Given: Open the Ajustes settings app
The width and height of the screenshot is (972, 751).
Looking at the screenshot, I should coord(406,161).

==

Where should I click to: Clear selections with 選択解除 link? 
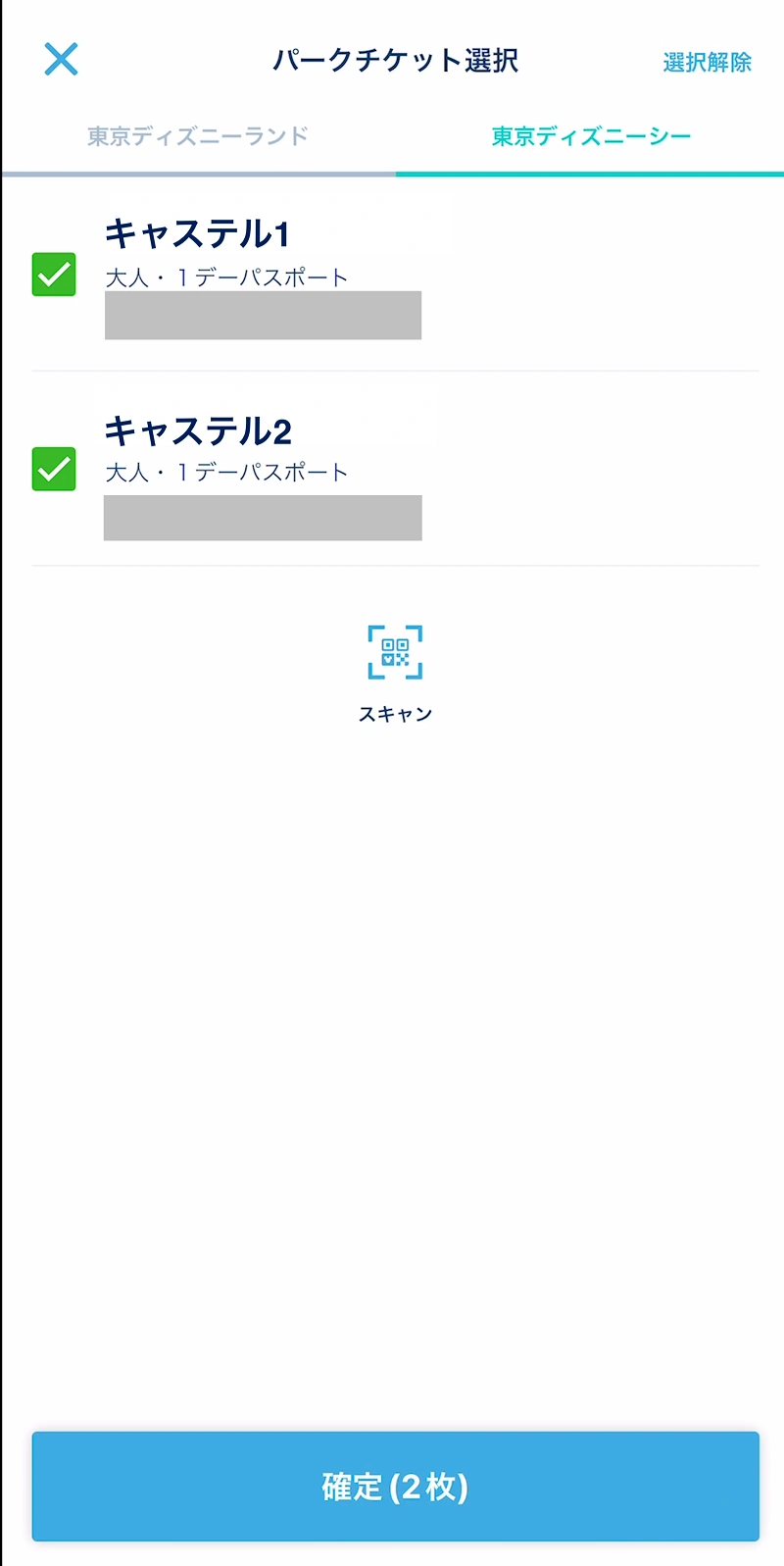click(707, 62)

=== Stated exercise ===
Reproduce verbatim the items from the line holding "Given: Open the Ajustes settings app" through the line holding "Looking at the", inclusive.

=== Response to this task ===
Given: Open the Ajustes settings app
The width and height of the screenshot is (972, 751).
Looking at the screenshot, I should coord(406,161).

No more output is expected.